I want to do bootstrapping manually for a panel dataset. I need to cluster at individual level to make sure the consistency of later manipulation, that is to say that all the observations for the same individual need to be selected in bootstrap sample. What I do is to do resampling with replacement on the vector of unique individual IDs, which is used as the index.
df <- data.frame(ID = c("A","A","A","B","B","B","C","C","C"), v1 = c(3,1,2,4,2,2,5,6,9), v2 = c(1,0,0,0,1,1,0,1,0))
boot.index <- sample(unique(df$ID), replace = TRUE)
Then I select rows according to the index, suppose boot.index = (B, B, C)

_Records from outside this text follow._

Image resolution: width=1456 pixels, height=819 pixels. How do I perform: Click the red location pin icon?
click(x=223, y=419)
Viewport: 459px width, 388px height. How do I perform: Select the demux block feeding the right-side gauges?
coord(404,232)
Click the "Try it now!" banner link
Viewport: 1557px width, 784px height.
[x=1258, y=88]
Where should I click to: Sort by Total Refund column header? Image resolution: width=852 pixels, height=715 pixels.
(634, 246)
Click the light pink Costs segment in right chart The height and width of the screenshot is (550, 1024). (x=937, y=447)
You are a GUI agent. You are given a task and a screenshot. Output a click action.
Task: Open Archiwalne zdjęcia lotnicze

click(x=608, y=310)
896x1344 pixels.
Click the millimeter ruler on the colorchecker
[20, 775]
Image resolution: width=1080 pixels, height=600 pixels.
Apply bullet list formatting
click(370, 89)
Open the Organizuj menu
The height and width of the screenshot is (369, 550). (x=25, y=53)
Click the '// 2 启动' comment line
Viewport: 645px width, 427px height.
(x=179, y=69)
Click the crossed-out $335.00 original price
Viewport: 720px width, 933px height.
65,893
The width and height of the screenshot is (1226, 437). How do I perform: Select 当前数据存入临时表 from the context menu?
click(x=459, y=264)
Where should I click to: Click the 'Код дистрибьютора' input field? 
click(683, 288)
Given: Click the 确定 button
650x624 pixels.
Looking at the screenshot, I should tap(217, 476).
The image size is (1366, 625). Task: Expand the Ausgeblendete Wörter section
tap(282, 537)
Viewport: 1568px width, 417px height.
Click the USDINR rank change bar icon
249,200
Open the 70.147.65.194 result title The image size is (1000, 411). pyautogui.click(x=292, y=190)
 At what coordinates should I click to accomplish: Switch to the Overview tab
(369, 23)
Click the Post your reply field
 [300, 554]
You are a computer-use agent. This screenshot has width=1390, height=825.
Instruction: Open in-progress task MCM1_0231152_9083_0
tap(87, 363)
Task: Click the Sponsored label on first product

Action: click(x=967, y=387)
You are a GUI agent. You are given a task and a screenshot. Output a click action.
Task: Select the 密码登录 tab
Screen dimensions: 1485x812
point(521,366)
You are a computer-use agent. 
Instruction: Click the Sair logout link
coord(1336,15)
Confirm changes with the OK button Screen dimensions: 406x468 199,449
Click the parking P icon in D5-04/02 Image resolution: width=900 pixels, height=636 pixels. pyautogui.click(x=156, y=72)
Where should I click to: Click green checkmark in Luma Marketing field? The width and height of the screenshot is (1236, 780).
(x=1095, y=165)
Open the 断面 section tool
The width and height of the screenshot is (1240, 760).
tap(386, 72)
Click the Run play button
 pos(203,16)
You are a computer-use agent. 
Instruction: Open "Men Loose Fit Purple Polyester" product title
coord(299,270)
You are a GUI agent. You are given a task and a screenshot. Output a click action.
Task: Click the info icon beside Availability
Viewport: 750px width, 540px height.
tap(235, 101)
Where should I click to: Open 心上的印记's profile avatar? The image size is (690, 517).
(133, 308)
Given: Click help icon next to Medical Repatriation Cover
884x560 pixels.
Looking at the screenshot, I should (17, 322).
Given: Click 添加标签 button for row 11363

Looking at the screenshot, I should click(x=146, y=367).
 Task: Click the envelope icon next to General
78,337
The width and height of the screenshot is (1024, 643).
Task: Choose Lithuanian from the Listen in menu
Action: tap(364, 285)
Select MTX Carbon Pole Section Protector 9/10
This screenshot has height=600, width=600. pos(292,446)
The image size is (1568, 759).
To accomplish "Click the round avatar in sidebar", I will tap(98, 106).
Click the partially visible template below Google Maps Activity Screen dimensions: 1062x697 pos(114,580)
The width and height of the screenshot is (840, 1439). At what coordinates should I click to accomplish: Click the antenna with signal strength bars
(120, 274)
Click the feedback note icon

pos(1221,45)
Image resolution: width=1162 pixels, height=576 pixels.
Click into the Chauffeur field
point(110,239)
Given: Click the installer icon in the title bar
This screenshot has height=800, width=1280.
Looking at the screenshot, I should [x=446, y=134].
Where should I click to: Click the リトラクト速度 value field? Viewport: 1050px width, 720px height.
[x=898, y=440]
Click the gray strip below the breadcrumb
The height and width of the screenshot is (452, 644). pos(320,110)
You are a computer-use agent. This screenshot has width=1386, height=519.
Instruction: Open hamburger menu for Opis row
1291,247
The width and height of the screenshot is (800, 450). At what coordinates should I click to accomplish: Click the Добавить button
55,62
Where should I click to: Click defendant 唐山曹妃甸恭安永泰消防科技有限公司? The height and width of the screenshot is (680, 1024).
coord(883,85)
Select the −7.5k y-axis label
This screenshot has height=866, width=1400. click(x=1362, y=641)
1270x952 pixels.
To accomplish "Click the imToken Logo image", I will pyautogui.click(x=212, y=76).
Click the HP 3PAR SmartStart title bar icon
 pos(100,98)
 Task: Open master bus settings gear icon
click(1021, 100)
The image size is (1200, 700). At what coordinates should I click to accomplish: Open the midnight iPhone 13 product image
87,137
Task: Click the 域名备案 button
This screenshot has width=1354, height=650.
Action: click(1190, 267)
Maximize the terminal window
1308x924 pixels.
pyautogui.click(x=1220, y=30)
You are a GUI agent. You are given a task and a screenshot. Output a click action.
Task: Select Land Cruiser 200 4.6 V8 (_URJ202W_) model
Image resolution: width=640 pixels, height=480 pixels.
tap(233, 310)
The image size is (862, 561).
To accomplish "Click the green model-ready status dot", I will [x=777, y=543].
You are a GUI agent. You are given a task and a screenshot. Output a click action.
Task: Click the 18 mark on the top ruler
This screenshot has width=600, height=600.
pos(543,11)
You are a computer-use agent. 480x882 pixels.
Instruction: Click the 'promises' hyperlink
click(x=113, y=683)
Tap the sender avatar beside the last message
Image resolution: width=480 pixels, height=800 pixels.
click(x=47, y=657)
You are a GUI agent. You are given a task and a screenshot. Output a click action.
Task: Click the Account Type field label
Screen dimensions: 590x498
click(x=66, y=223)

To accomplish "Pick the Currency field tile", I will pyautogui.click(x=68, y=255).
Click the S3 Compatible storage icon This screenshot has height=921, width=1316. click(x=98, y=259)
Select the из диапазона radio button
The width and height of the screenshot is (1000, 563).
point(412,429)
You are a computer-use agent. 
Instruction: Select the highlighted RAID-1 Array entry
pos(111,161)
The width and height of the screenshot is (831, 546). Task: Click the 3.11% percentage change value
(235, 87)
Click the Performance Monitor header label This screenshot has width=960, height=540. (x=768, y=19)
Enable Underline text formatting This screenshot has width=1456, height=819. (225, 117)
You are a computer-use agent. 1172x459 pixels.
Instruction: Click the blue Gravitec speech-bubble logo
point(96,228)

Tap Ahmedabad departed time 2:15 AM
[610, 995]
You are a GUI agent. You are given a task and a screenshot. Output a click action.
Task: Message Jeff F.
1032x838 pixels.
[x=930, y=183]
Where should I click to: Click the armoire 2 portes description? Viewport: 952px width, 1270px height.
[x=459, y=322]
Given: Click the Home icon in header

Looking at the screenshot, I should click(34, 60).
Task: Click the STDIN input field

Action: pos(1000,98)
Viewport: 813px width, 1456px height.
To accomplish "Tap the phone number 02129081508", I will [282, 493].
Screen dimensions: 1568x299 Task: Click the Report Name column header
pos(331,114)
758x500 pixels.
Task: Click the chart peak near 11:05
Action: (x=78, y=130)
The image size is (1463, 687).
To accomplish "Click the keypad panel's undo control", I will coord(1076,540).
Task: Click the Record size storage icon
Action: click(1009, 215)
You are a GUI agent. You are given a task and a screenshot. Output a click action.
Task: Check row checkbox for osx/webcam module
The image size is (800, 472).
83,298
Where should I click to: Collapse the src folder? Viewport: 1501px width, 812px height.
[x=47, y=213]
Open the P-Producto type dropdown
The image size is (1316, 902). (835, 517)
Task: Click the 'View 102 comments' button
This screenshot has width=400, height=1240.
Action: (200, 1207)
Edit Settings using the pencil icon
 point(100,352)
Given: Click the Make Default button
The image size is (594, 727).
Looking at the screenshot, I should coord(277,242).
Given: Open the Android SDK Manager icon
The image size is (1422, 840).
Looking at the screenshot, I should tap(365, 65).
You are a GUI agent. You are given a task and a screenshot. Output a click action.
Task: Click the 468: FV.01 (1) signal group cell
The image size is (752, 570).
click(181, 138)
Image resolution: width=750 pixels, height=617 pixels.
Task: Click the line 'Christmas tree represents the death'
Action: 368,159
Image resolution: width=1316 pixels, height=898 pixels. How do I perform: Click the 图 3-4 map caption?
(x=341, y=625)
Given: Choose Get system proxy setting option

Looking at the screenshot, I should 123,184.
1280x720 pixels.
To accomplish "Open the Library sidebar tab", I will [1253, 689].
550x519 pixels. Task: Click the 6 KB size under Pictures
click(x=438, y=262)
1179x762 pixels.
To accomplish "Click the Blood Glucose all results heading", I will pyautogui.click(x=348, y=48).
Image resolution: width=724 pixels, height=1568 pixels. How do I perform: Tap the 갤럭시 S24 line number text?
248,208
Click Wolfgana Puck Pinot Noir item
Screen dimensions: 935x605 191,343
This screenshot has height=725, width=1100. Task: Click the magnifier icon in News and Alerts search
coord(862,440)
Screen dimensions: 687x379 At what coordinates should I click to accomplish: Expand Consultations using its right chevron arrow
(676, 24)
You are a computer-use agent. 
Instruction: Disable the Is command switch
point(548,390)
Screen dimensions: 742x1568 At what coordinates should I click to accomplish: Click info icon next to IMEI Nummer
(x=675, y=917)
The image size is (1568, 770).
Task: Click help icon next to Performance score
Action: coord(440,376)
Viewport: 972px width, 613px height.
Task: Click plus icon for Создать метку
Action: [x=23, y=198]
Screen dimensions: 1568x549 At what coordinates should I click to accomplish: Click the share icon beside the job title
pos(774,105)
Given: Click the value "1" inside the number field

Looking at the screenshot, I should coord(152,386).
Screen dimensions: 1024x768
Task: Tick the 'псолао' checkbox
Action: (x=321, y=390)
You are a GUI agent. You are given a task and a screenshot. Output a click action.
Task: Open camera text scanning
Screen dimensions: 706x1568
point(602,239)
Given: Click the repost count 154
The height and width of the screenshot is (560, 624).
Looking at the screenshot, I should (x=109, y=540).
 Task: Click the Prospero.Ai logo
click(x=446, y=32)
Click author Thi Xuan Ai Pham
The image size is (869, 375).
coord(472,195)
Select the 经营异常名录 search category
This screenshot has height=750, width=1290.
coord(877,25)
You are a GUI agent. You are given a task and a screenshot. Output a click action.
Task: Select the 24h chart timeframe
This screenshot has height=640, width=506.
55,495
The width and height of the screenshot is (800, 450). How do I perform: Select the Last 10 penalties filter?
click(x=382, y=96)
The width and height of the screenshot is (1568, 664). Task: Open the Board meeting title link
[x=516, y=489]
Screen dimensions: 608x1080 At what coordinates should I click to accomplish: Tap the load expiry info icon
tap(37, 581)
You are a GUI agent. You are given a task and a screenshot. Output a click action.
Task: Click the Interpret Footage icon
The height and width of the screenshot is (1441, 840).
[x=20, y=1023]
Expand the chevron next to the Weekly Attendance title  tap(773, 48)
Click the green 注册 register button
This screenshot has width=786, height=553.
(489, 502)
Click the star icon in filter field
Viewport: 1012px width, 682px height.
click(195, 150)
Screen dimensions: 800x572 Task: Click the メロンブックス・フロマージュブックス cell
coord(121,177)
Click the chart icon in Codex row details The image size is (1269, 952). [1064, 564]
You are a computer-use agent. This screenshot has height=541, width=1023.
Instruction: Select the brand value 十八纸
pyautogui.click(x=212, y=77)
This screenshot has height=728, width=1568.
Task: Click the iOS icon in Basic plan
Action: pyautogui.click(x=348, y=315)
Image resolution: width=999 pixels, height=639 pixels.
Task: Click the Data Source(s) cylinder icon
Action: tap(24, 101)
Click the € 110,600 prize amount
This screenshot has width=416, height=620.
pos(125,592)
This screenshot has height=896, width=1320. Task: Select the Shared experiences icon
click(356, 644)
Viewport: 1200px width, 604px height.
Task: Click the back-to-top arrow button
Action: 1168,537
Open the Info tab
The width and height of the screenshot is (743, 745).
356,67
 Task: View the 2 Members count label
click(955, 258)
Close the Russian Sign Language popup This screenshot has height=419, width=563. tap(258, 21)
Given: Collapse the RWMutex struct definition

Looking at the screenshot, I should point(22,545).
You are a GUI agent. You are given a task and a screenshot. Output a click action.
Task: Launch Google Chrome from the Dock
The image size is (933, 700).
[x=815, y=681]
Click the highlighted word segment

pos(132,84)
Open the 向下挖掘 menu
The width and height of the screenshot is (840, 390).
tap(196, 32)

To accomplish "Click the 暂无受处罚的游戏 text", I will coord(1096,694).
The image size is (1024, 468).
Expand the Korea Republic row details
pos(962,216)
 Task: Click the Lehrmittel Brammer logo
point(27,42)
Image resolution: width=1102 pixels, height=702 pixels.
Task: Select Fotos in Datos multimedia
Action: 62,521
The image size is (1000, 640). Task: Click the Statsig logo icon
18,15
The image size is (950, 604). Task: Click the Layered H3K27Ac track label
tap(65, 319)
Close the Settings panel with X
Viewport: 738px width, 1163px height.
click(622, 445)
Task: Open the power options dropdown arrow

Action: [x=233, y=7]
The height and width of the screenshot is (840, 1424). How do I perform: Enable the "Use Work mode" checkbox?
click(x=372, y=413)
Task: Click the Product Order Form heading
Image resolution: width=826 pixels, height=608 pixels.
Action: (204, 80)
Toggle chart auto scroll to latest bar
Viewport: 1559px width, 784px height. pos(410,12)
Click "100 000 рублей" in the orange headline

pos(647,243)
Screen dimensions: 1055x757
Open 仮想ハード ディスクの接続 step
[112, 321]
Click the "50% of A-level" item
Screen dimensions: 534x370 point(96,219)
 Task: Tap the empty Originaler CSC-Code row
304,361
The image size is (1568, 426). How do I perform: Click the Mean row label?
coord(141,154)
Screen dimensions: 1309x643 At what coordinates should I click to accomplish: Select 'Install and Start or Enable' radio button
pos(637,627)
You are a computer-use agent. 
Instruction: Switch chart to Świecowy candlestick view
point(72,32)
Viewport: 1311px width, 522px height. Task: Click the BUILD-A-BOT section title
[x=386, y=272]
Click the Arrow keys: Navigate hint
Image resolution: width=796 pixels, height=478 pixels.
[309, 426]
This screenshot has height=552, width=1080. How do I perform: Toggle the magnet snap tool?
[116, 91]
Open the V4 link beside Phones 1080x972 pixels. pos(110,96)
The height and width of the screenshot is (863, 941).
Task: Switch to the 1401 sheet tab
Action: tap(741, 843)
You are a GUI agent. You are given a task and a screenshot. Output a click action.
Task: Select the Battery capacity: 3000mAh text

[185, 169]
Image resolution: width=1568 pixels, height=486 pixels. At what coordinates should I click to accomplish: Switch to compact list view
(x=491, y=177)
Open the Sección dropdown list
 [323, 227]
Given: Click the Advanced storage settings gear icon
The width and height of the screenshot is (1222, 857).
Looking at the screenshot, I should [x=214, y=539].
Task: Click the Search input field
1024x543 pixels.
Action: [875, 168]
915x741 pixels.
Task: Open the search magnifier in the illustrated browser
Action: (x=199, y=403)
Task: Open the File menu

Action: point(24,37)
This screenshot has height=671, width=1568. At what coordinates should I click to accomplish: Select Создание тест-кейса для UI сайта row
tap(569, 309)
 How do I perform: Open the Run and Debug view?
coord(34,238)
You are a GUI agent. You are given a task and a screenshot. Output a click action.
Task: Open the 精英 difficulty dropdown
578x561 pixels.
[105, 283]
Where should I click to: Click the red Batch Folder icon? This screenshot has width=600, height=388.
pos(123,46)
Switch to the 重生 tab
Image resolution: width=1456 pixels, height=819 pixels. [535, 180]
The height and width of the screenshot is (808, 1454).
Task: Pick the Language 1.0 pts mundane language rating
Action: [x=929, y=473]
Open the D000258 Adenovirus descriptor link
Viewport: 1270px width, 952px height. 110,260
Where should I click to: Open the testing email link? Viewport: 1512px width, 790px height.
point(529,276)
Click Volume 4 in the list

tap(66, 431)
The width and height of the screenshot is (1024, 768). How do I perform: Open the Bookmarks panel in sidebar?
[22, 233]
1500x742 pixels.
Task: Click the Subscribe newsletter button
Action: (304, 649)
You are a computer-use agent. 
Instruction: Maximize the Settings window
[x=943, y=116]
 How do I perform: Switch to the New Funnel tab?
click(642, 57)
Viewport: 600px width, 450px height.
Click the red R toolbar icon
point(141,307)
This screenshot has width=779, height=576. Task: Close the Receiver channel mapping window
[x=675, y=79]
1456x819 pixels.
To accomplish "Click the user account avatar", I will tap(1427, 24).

, I want to have a data frame like this
ID v1 v2
B 4 0
B 2 1
B 2 1
B 4 0
B 2 1
B 2 1
C 5 0
C 6 1
C 9 0
Apparently df1 <- df[df$ID == testboot.index,]
does not give what I want. I tried subset
and filter
in dplyr
, nothing works. Basically this is a issue of selecting the whole group by group index, any suggestions? Thanks!
set.seed(42)
boot.index <- sample(unique(df$ID), replace = TRUE)
boot.index
#[1] C C A
#Levels: A B C
do.call(rbind, lapply(boot.index, function(x) df[df$ID == x,]))
# ID v1 v2
#7 C 5 0
#8 C 6 1
#9 C 9 0
#71 C 5 0
#81 C 6 1
#91 C 9 0
#1 A 3 1
#2 A 1 0
#3 A 2 0